EXTRAIT DU DOCUMENT |
Outre ces espaces, il existe des développements de banlieues pavillonnaires, également à l’approche des villes, qui prennent sur la nature. Aux Etats-Unis, ce fut dans les années 1960-1970 les nouvelles conquêtes de l’Ouest, celle du paysage et celle du ciel. Le mythe de la frontière s’est rejoué comme une marque nouvelle de colonisation, aux enjeux culturels et politiques. La plupart du temps, il s’agit de maisons en kit, assez simples, construites rapidement, obéissant à une architecture populaire et standardisée, générée par la voiture, une voiture qui guide l’installation du lotissement. Ce genre d’habitat n’est plus lié à une spécificité naturelle comme la présence de l’eau. Une fois la maison finie, le gazon posé, le chemin tracé, ces espaces deviennent également des enjeux photographiques mettant à l’épreuve le nouveau mode de vie.

Un paysage en palimpseste

La photographie enregistre ces changements et présente le paysage, rural, urbain ou industriel, comme un document qui se lirait en palimpseste. Comme un inventaire du patrimoine. Lors de l’exposition qui a fait date aux Etats-Unis, en 1975, Les Nouveaux Topographes, les photographes se sont confrontés à un objet neuf, l’urbanisation dans les espaces naturels, et ces images ont ouvert le champ à quantité de travaux et commandes.

Les photographes allemands Bernd (1931-2007) et Hilla Becher (1934-2015), qui ont influencé nombre de photographes contemporains, ont par exemple photographié les Châteaux d’eau dans les années 1978-1985, dans un style neutre. Le photographe américain Joe Deal (1947-2010), quant à lui, s’est intéressé aux habitations plates des régions désertiques, soulignant la répétition des mêmes formes, bungalows ou motels, et des routes envahissant l’espace.

SECTION DES DONNÉES |
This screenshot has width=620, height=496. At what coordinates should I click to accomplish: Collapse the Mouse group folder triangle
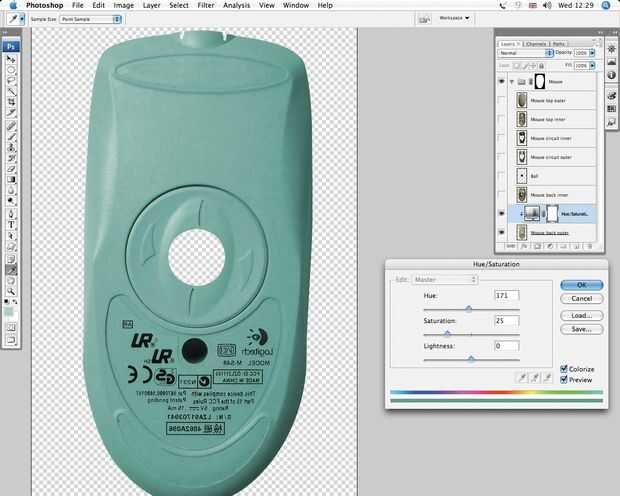[x=511, y=82]
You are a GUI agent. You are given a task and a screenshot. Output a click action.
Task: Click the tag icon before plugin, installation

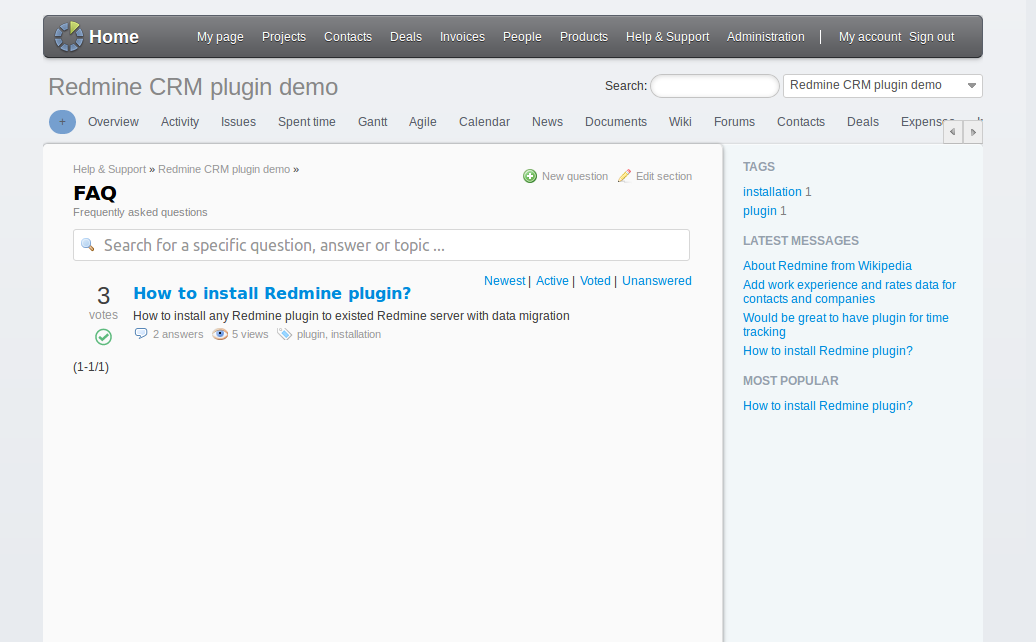pos(284,334)
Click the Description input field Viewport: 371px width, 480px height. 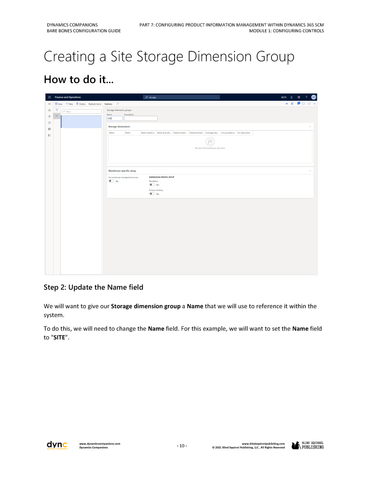pyautogui.click(x=141, y=118)
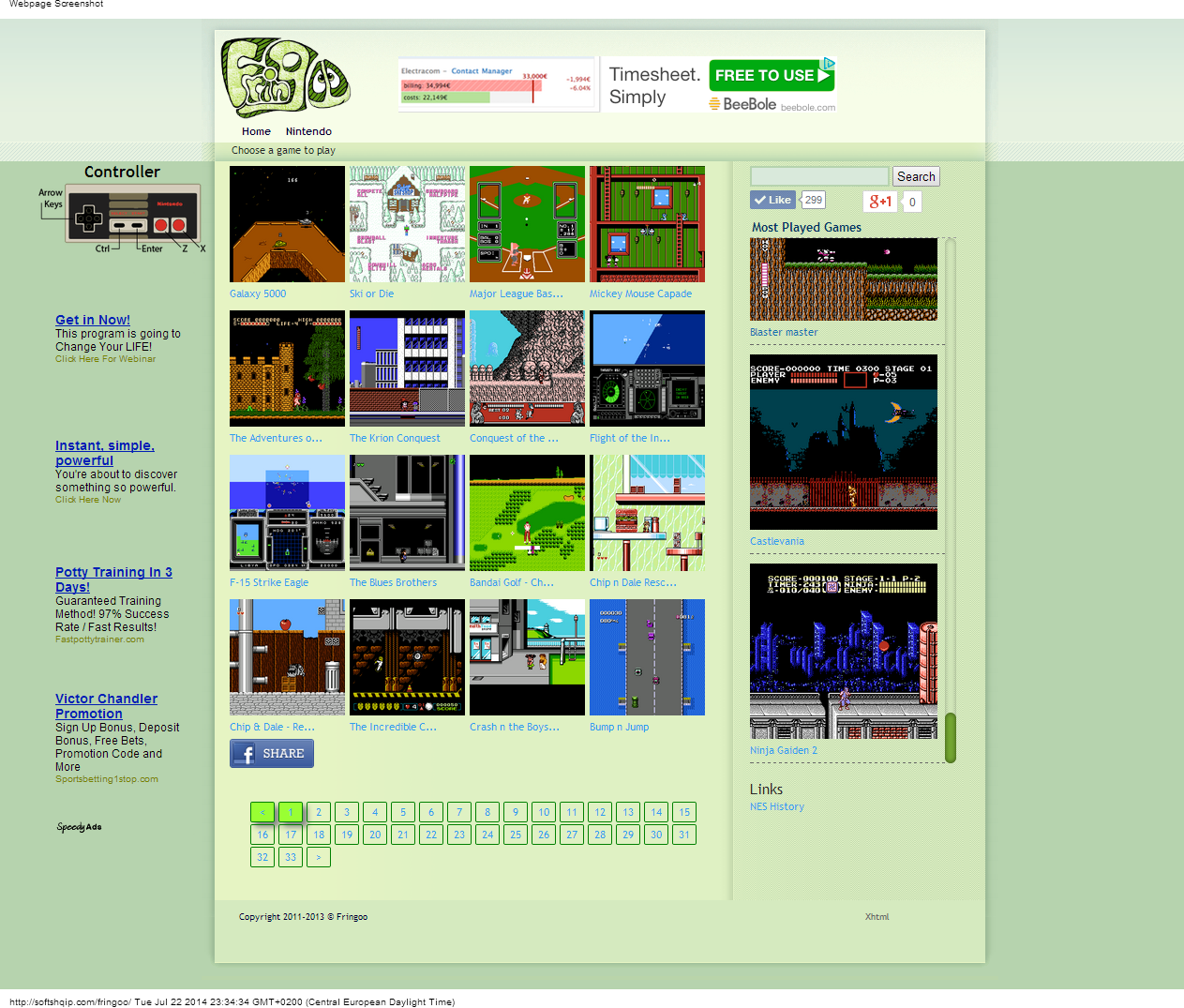
Task: Click the Search button
Action: point(915,176)
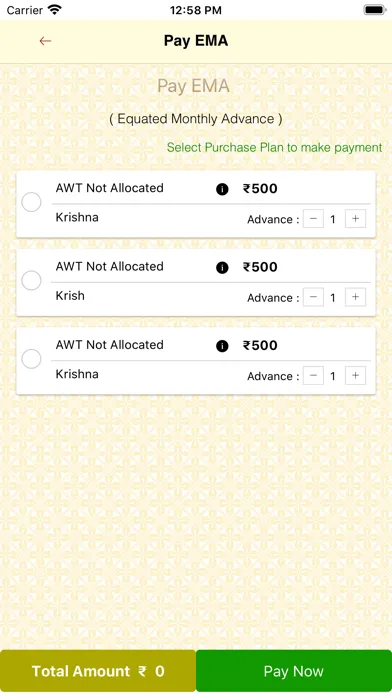Tap the Krish name on second card
This screenshot has height=696, width=392.
(x=70, y=296)
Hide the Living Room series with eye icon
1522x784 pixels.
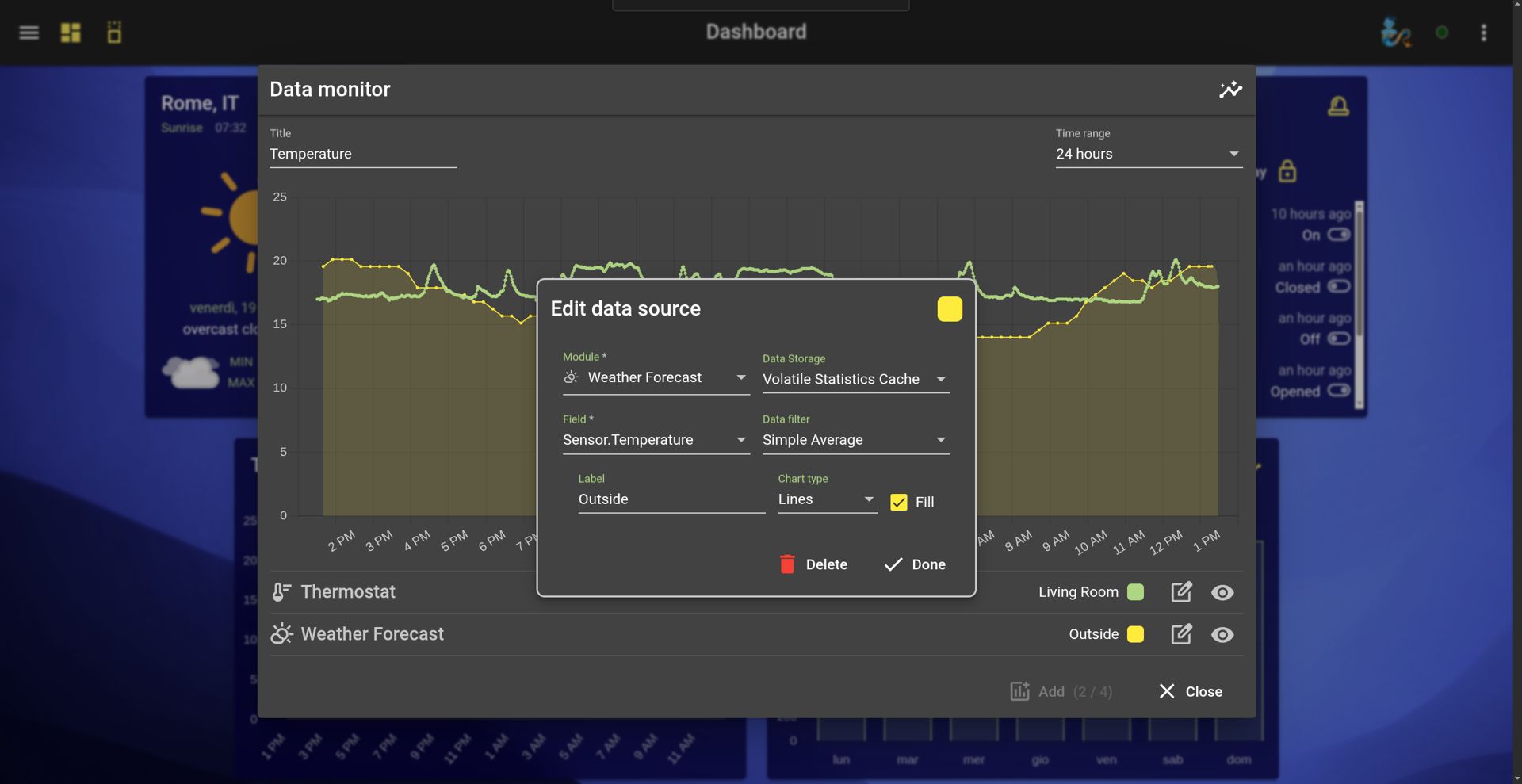click(1222, 592)
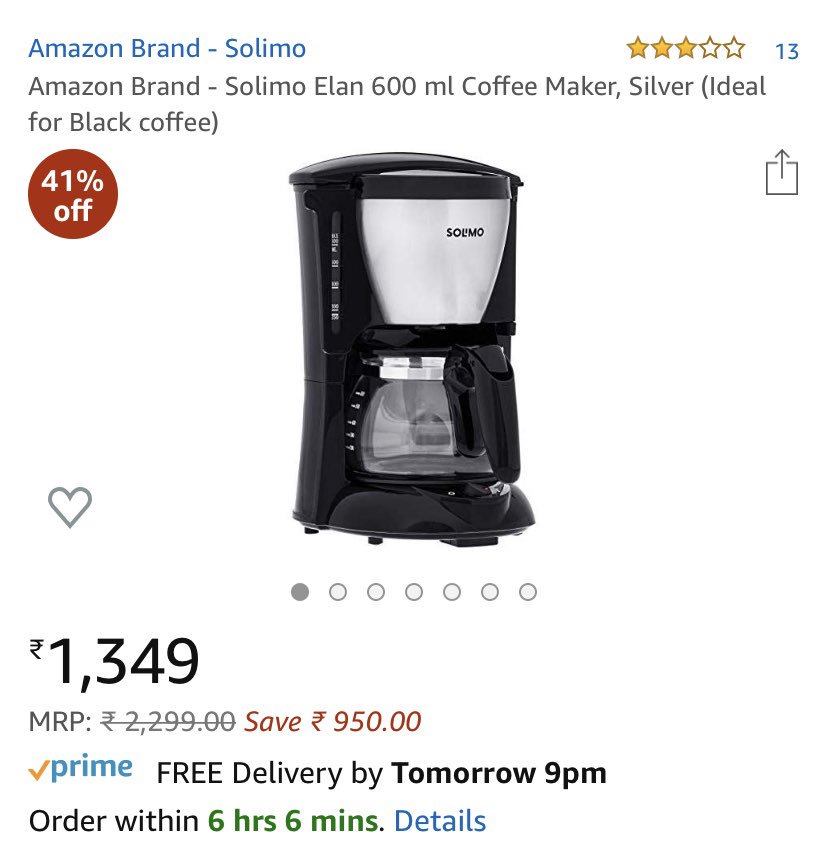Viewport: 828px width, 851px height.
Task: Tap the prime logo
Action: [80, 769]
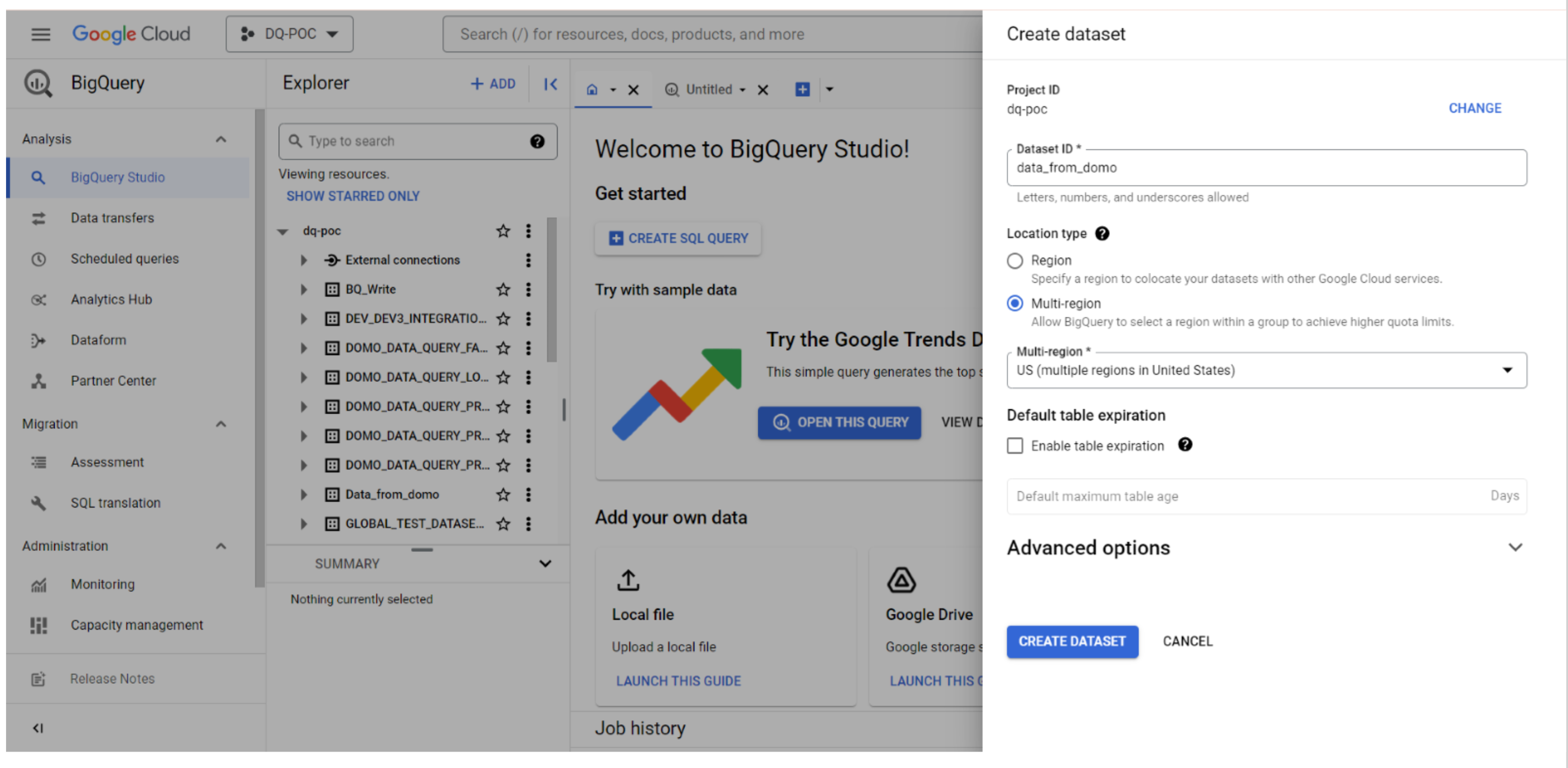Select Data transfers in the sidebar
Viewport: 1568px width, 768px height.
[x=112, y=217]
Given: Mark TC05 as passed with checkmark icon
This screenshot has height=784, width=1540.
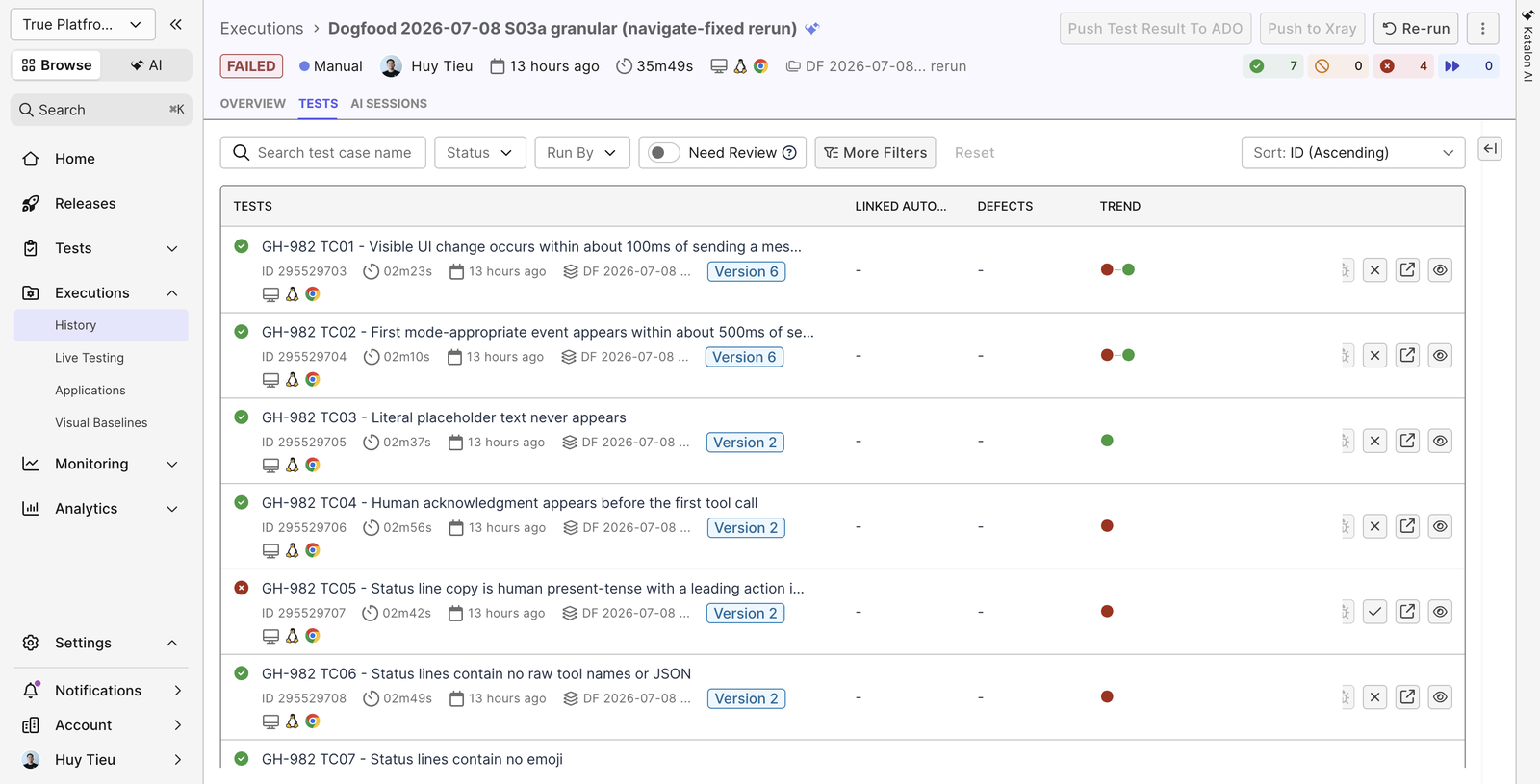Looking at the screenshot, I should coord(1374,612).
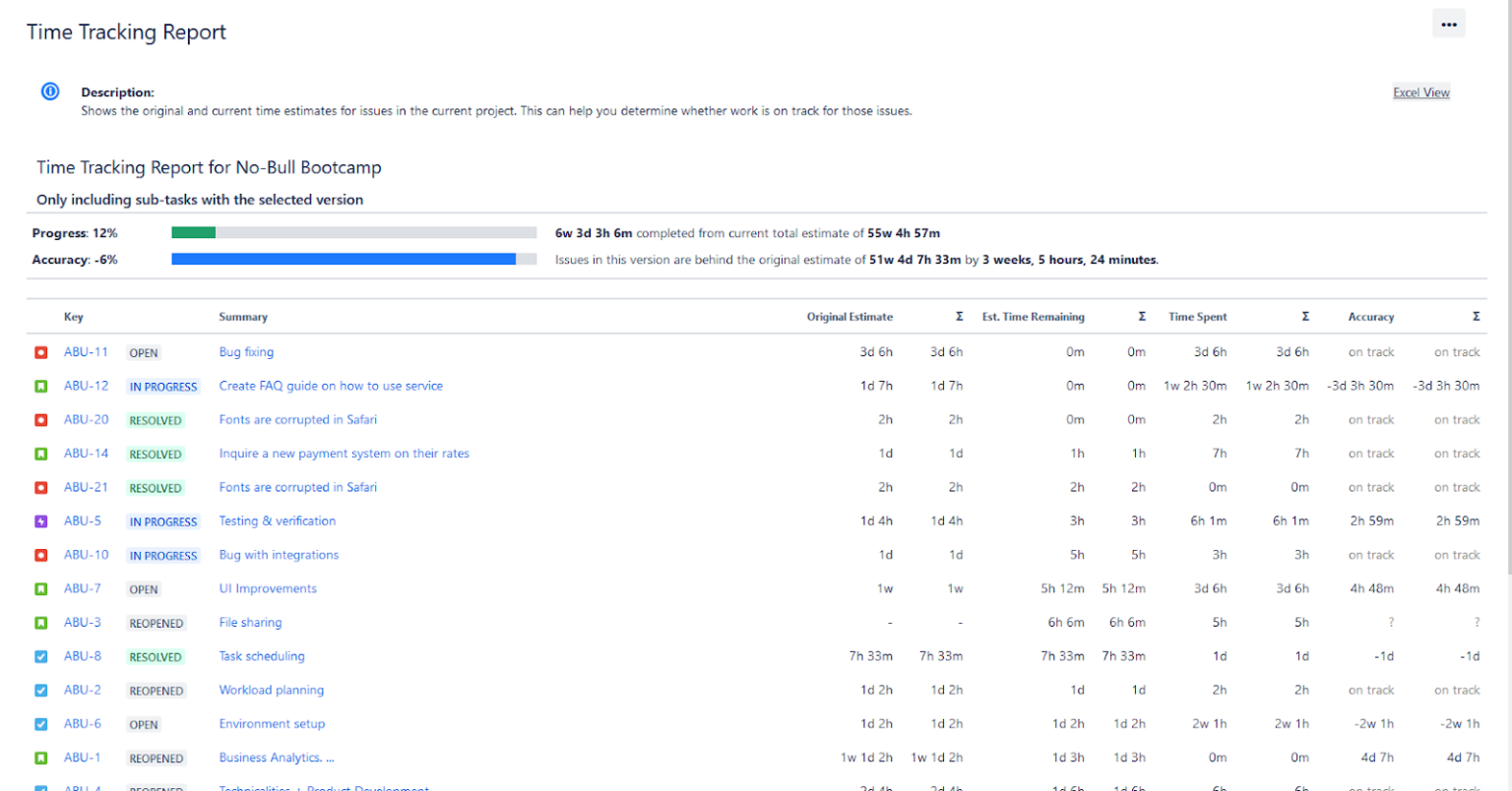Click the task icon next to ABU-8
This screenshot has width=1512, height=791.
click(x=41, y=655)
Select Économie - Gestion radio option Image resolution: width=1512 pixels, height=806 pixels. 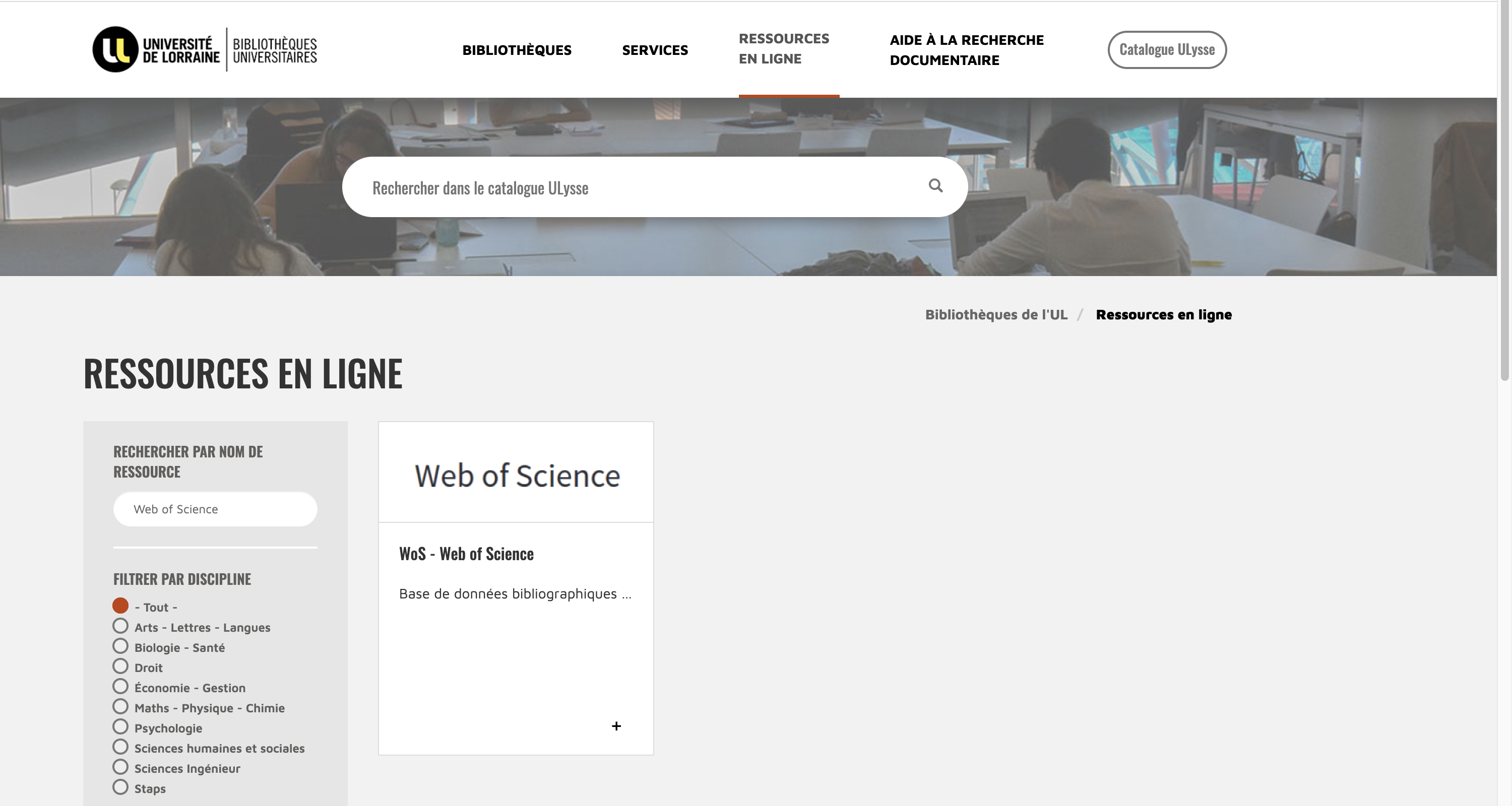point(120,687)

TRAVAIL À FAIRE |
Recopiez intégralement, sans aucune modification, le passage sur la photographie de paysage donné plus haut.

CORRIGÉ DE L'EXERCICE |
Outre ces espaces, il existe des développements de banlieues pavillonnaires, également à l’approche des villes, qui prennent sur la nature. Aux Etats-Unis, ce fut dans les années 1960-1970 les nouvelles conquêtes de l’Ouest, celle du paysage et celle du ciel. Le mythe de la frontière s’est rejoué comme une marque nouvelle de colonisation, aux enjeux culturels et politiques. La plupart du temps, il s’agit de maisons en kit, assez simples, construites rapidement, obéissant à une architecture populaire et standardisée, générée par la voiture, une voiture qui guide l’installation du lotissement. Ce genre d’habitat n’est plus lié à une spécificité naturelle comme la présence de l’eau. Une fois la maison finie, le gazon posé, le chemin tracé, ces espaces deviennent également des enjeux photographiques mettant à l’épreuve le nouveau mode de vie.

Un paysage en palimpseste

La photographie enregistre ces changements et présente le paysage, rural, urbain ou industriel, comme un document qui se lirait en palimpseste. Comme un inventaire du patrimoine. Lors de l’exposition qui a fait date aux Etats-Unis, en 1975, Les Nouveaux Topographes, les photographes se sont confrontés à un objet neuf, l’urbanisation dans les espaces naturels, et ces images ont ouvert le champ à quantité de travaux et commandes.

Les photographes allemands Bernd (1931-2007) et Hilla Becher (1934-2015), qui ont influencé nombre de photographes contemporains, ont par exemple photographié les Châteaux d’eau dans les années 1978-1985, dans un style neutre. Le photographe américain Joe Deal (1947-2010), quant à lui, s’est intéressé aux habitations plates des régions désertiques, soulignant la répétition des mêmes formes, bungalows ou motels, et des routes envahissant l’espace.